**EXERCISE**
Rewrite the rows from the line containing "Open more options" through the line containing "Action: (612, 218)", both ends included, keeping the requests. Multiply every coordinate in the answers by 1.55, round to whole numbers with halves rounded up, and leave the pictures out of the answer.

**AVAILABLE DATA**
(begin)

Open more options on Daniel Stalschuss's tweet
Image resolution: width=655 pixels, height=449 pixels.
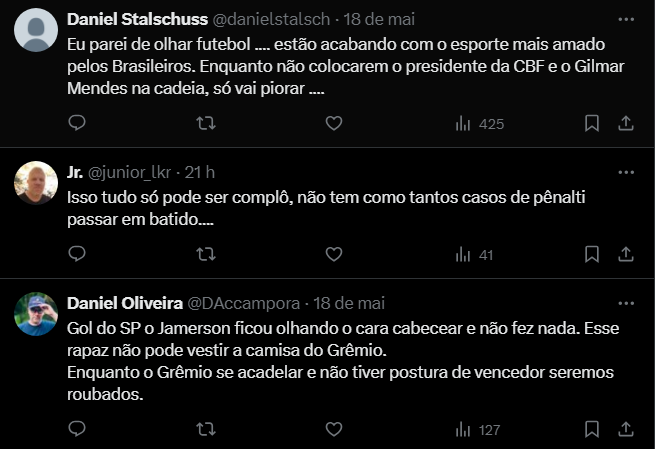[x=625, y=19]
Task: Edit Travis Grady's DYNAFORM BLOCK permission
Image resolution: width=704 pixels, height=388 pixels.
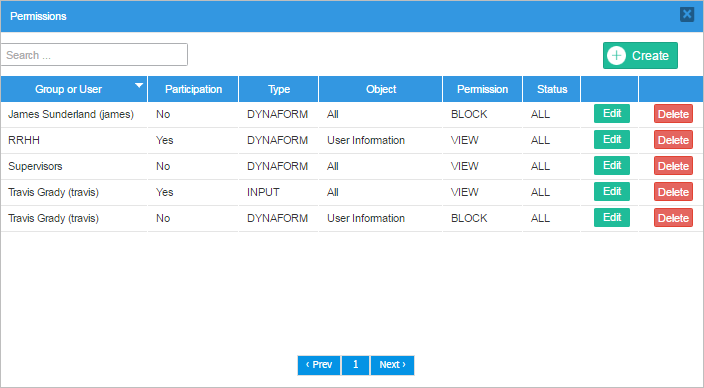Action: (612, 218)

(end)
(begin)

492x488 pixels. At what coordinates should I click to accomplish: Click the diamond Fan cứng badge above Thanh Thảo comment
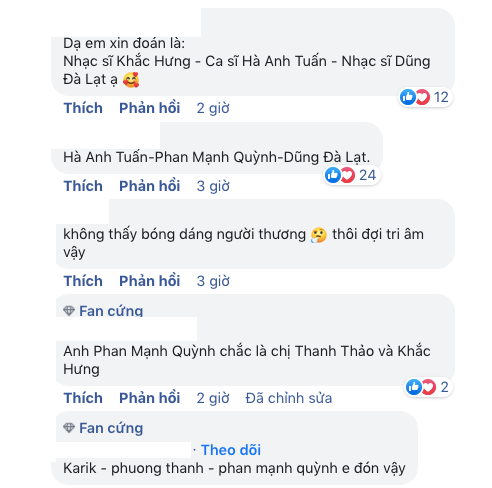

(end)

**WRITTEN SOLUTION**
Open more options on Daniel Stalschuss's tweet
Image resolution: width=655 pixels, height=449 pixels.
[x=969, y=29]
Task: Edit Travis Grady's DYNAFORM BLOCK permission
Image resolution: width=704 pixels, height=388 pixels.
Action: (949, 338)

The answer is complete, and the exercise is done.